Can this be done with $project and the aggregation framework without defining every sub fields to return as a top level field?

Answer 1

You can use $replaceRoot aggregation operator since 3.4:

db.getCollection('sample').aggregate([
    {
        $replaceRoot: {newRoot: "$field1"}
    }
])

Provides output as expected:

{
    "subfield" : {},
    "subfield2" : [],
    "subfield3" : 44,
    "subfield5" : "xyz"
}

Answer 2

It's generally hard to make MongoDB deal with ambiguous or parameterized json keys. I ran into a similar issue and the best solution was to modify the schema so that the members of the subdocument became elements in an array.

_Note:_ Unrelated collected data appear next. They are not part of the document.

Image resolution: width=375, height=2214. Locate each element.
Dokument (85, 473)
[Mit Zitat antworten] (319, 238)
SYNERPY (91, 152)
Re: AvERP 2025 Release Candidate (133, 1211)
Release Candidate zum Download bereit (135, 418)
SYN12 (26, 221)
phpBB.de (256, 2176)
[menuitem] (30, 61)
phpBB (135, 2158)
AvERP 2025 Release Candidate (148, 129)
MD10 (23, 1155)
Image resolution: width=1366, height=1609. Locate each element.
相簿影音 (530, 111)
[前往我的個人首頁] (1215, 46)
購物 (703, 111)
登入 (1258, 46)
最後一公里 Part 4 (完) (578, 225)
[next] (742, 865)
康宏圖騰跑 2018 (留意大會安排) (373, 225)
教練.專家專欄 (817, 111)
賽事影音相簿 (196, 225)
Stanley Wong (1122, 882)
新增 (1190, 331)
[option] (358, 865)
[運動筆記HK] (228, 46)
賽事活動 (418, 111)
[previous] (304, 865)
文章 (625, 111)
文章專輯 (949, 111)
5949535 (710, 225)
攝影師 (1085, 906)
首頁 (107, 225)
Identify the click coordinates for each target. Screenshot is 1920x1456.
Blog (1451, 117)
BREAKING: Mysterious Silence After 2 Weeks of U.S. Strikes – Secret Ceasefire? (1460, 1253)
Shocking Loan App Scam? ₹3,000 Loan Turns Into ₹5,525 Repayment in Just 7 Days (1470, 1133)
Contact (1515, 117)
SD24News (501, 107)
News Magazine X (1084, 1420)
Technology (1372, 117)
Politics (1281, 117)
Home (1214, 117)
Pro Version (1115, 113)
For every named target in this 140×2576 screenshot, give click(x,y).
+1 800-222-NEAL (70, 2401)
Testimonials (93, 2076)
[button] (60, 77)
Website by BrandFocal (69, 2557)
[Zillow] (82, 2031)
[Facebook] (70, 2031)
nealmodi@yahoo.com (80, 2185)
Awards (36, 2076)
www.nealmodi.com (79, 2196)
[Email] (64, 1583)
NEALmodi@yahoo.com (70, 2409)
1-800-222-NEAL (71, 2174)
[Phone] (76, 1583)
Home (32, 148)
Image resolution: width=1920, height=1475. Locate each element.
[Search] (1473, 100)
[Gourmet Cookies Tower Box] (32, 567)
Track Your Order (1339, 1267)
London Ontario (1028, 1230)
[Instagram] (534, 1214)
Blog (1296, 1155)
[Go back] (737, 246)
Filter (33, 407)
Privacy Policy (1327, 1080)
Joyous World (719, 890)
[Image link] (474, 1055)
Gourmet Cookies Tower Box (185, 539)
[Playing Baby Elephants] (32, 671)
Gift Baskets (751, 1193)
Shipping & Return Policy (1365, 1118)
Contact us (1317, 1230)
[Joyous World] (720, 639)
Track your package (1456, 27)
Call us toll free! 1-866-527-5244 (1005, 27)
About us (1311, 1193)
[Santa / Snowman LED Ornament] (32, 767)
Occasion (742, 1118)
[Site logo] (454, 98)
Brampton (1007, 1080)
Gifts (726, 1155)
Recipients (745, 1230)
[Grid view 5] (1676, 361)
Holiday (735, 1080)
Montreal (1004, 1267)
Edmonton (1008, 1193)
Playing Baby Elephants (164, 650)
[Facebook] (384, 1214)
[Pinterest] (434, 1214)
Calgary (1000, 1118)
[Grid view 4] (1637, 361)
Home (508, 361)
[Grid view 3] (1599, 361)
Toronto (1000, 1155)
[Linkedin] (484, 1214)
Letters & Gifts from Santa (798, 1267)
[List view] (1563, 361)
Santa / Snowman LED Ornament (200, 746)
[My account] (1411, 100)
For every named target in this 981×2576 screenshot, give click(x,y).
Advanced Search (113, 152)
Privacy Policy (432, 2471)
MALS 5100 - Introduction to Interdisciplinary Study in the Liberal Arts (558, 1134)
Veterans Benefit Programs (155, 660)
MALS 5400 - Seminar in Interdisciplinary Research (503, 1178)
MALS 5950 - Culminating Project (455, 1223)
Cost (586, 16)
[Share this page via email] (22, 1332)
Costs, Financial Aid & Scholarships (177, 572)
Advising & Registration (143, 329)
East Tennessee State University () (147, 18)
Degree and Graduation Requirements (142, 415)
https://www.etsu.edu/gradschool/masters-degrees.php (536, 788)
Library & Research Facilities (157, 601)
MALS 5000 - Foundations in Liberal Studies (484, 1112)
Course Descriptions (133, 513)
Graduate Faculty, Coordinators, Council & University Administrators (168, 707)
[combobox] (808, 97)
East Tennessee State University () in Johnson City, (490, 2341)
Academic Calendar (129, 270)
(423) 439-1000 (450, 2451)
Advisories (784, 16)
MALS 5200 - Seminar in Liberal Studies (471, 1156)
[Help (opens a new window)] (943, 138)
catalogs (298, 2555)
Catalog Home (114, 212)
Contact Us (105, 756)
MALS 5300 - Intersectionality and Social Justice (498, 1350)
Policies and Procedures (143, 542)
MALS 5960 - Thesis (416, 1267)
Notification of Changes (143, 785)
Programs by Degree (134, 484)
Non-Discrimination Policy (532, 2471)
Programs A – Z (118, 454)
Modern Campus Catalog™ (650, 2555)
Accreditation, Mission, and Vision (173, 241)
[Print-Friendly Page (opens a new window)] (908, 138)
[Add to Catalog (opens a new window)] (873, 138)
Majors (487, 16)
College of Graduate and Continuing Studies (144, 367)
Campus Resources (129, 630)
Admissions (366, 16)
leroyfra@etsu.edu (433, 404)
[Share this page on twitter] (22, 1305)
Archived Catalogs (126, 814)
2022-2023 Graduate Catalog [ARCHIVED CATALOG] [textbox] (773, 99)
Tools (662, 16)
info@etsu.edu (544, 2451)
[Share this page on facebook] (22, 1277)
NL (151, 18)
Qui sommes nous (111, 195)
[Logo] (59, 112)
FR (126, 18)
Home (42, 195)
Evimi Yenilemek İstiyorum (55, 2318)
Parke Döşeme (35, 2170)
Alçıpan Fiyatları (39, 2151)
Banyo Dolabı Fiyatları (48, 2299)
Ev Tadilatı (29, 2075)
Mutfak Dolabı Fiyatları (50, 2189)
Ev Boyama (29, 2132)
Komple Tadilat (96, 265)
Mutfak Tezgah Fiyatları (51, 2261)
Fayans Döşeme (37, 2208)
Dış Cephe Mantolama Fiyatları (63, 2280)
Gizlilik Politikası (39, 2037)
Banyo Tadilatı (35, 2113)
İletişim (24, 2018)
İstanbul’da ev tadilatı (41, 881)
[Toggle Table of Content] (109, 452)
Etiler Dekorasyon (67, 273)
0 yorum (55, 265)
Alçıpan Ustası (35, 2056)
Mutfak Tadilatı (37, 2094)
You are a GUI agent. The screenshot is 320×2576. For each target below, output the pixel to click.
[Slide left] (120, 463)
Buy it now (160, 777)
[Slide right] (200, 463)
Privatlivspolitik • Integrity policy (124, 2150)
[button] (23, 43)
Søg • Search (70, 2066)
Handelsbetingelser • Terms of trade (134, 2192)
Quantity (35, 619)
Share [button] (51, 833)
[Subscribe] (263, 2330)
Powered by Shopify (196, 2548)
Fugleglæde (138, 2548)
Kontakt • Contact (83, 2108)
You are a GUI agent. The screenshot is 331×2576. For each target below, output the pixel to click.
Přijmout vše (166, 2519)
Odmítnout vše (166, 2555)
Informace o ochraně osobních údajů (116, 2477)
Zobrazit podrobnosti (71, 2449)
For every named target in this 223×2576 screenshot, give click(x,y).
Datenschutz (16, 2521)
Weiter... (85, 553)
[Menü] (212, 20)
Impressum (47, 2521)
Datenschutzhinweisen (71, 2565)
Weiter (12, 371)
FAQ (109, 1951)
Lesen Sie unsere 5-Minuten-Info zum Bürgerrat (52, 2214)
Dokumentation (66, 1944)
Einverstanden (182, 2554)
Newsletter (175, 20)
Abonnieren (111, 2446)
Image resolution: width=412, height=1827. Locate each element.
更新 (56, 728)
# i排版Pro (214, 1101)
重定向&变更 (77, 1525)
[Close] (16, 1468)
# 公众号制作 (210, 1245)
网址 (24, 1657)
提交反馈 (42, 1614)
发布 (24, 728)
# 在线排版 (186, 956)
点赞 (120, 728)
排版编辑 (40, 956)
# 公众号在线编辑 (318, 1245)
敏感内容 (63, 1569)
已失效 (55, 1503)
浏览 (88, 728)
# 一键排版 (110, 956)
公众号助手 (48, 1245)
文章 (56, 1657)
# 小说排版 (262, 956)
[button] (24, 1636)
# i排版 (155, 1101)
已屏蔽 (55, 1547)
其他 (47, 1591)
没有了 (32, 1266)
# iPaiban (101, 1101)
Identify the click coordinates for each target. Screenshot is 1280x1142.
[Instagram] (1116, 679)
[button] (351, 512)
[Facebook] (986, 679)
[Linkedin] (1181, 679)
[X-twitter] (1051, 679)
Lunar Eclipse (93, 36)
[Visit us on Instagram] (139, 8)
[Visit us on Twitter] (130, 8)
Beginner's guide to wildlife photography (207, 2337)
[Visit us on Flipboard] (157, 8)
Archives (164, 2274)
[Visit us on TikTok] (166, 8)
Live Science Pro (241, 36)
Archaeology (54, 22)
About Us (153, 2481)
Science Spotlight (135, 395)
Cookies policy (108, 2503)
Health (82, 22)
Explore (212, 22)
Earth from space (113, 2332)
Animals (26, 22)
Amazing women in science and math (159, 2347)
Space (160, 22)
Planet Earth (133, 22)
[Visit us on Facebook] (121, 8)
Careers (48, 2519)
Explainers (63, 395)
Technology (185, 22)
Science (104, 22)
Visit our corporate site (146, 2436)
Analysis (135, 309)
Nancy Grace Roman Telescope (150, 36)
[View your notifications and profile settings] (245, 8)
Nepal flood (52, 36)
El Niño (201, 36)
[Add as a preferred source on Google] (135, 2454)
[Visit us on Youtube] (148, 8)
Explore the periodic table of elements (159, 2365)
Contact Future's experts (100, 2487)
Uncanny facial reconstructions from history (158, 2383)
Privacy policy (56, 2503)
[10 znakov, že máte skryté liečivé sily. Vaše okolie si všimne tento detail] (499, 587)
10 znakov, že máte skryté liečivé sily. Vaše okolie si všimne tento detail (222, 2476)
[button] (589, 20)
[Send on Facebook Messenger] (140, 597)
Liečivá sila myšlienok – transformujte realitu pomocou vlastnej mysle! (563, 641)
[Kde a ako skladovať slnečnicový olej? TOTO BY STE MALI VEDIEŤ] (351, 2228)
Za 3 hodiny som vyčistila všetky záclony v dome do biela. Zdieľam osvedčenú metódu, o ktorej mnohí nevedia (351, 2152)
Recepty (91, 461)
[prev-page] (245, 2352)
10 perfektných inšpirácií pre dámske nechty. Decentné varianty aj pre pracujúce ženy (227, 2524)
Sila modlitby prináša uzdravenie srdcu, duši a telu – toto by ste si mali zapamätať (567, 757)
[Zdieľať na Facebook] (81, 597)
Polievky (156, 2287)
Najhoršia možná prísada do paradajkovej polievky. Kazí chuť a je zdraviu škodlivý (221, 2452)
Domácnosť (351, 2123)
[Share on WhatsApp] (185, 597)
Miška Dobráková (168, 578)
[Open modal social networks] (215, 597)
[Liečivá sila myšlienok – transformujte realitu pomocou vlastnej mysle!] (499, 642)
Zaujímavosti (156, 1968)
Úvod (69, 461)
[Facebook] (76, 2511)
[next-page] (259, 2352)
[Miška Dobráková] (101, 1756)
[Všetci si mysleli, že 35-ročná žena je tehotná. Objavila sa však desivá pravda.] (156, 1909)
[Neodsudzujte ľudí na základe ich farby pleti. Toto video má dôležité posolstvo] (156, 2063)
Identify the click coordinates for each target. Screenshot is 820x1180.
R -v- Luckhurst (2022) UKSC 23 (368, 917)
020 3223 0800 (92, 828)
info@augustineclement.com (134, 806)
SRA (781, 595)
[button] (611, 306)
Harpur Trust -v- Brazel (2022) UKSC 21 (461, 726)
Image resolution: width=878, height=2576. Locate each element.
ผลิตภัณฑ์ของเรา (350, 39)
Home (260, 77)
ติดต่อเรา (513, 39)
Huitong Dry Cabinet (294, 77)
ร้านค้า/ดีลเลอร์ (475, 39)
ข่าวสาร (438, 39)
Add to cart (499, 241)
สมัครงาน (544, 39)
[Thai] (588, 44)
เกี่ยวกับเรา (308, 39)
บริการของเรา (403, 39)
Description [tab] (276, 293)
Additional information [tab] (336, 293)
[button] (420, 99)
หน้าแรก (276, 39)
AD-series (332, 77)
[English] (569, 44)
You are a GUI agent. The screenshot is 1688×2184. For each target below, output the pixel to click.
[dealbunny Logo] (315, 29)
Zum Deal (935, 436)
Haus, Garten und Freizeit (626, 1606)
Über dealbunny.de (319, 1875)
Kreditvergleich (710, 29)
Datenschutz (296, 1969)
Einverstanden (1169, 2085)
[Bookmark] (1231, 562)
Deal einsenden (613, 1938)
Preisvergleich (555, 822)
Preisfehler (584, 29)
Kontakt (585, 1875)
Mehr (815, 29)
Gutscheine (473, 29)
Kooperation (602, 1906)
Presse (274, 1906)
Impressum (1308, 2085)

However, I think this will get you close to what you want (all code should run directly in the Mongo shell). Assuming you have documents like:

db.collection.insert({
  "_id": "doc1",
  "field1": {
           "subfield1": {"key1": "value1"},
           "subfield2": ["a", "b", "c"],
           "subfield3": 1,
           "subfield4": "a"
         },
  "field2": "other content"
})

db.collection.insert({ 
  "_id": "doc2",
  "field1": {
           "subfield1": {"key2": "value2"},
           "subfield2": [1, 2, 3],
           "subfield3": 2,
           "subfield4": "b"

         },
  "field2": "yet more content"
})

Then you can run an aggregation command that promotes the content of field1 while ignoring the rest of the document:

db.collection.aggregate({
"$group":{
    "_id": "$_id",
    "value": {"$push": "$field1"}
}})

This makes all the subfield* keys into top-level fields of an object, and that object is the only element in an array. It's clumsy, but workable:

"result" : [
        {
                "_id" : "doc2",
                "value" : [
                        {
                                "subfield1" : {"key2" : "value2"},
                                "subfield2" : [1, 2, 3],
                                "subfield3" : 2,
                                "subfield4" : "b"
                        }
                ]
        },
        {
                "_id" : "doc1",
                "value" : [
                        {
                                "subfield1" : {"key1" : "value1"},
                                "subfield2" : ["a","b","c"],
                                "subfield3" : 1,
                                "subfield4" : "a"
                        }
                ]
        }
],
"ok" : 1

Answer 3

Starting Mongo 4.2, the $replaceWith aggregation operator can be used to replace a document by another (in our case by a sub-document) as syntaxic sugar for $replaceRoot:

// { field1: { a: 1, b: 2, c: 3 }, field2: { d: 4, e: 5 } }
// { field1: { a: 6, b: 7 }, field2: { d: 8 } }
db.collection.aggregate({ $replaceWith: "$field1" })
// { a: 1, b: 2, c: 3 }
// { a: 6, b: 7 }